Small cell lung cancer (SCLC) remains one of the most aggressive and treatment-resistant cancers. Patients are often diagnosed only after extensive metastasis has occurred, and current therapies provide limited long-term control, resulting in an average survival of less than a year.

Prof. Jin-Shing Chen of the Department of Surgery at National Taiwan University Hospital (NTUH) and his research team contributed to a major international study that disclosed key biological mechanisms driving SCLC’s aggressive behavior. Their groundbreaking findings were published online in Nature on February 12, 2025. This study reveals, for the first time, that SCLC tumors generate their own electrical activity, which in turn directly induces metastasis and progression. The discovery opens potential new avenues for targeted therapies against this lethal cancer.

The study was spearheaded by Dr. Leanne Li’s laboratory at the Francis Crick Institute in the UK. It brought together top-tier research teams from the University of Cambridge, MIT, Harvard Medical School, Dana-Farber Cancer Institute, and UT Southwestern Medical Center, together with NTUH—all globally recognized for excellence in both basic and clinical research.

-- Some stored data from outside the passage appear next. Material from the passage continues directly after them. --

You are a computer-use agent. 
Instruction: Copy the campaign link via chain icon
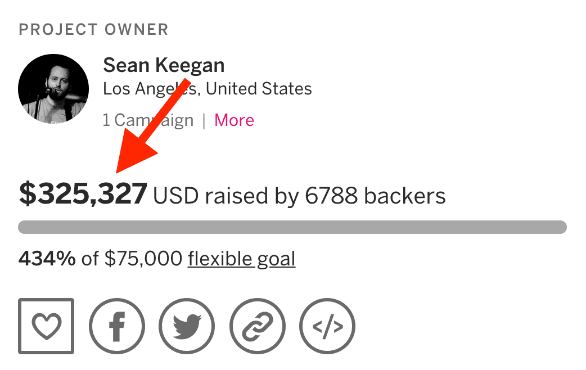pos(257,326)
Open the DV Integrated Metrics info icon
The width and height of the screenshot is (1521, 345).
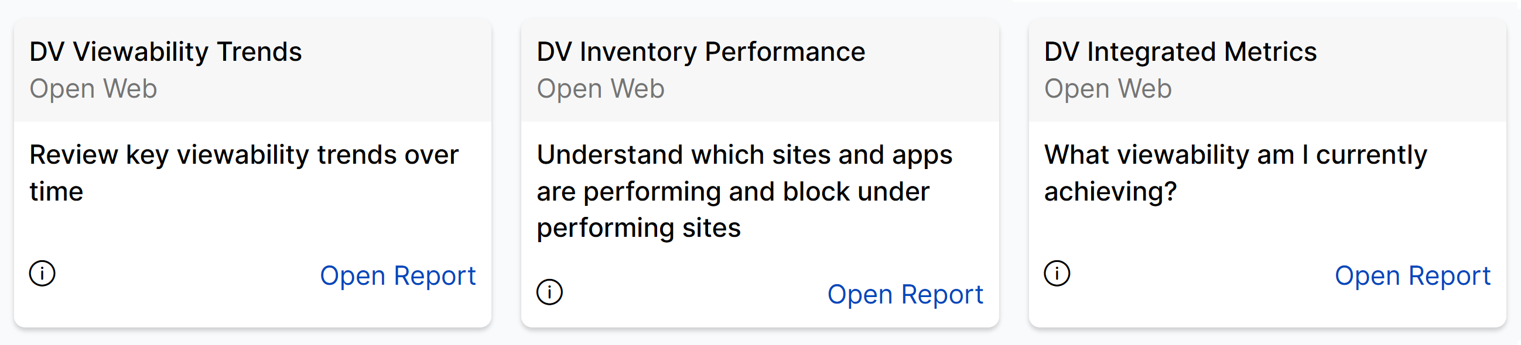click(x=1056, y=274)
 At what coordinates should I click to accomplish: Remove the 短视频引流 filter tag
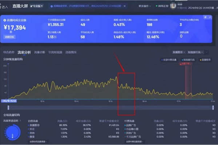[x=202, y=52]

Dr. Li, an NTU alumna who earned her MD at NTU and trained under Prof. Chen at NTUH, reflected on their collaboration: “Prof. Chen’s transformative work in lung cancer research and patient care in Taiwan has been a constant source of inspiration to me. Collaborating with my mentor from my alma mater—also Taiwan’s leading thoracic surgeon—is a true honor.”

The New Discovery: Cancer Cells with an Internal Power Grid

SCLC tumors are composed of neuroendocrine (NE) cells and non-neuroendocrine (non-NE) cancer cells. The study found that NE cells are capable of generating intrinsic electrical signals, much like neurons communicating within the brain. More crucially, this self-generated electrical activity was found to directly drive tumor aggressiveness and metastatic potential. Meanwhile, non-NE cells support the tumor by supplying energy, creating a dynamic interplay between different cancer cell populations that fuels SCLC growth.

Prof. Chen likened the phenomenon to a new kind of self-sufficiency in cancer cells:

“Most cancer cells are like cars—they need external fuel or power to operate. If you cut off the supply, you slow them down. But SCLC is different. It’s as if it has installed its own solar panels, creating an internal power grid. This ability to generate and sustain its own energy makes it uniquely aggressive and extraordinarily difficult to treat.”

Targeting Electrical Activity to Halt Cancer Progression

To test whether inhibiting the tumor’s electrical activity could slow its growth, researchers administered tetrodotoxin (TTX)—a neurotoxin that blocks electrical signaling—to SCLC cells. Although TTX did not immediately kill the NE cells, it significantly reduced their ability to form tumors over time. Furthermore, analysis of clinical SCLC patient samples revealed that higher levels of tumor electrical activity correlate with poorer patient prognosis, confirming the critical role of this mechanism in disease progression.

Dr. Li added: “While previous research hinted that some cancer cells express neuron-like genes, this is one of the first direct demonstrations that electrical signaling actively drives cancer aggressiveness. They believe the mechanisms disclosed here in SCLC may also apply to other highly metastatic cancers.”

Looking ahead, Dr. Li’s and Prof. Chen’s teams plan to explore how cancer cells harness electrical and metabolic systems for growth and survival—and whether targeting these systems can yield new therapeutic strategies.

The NTU research team is committed to building on these findings by investigating similar electrophysiological mechanisms in other cancer types and assessing whether disrupting these self-sustaining neural networks could lead to revolutionary treatments against some of the most difficult-to-treat malignancies.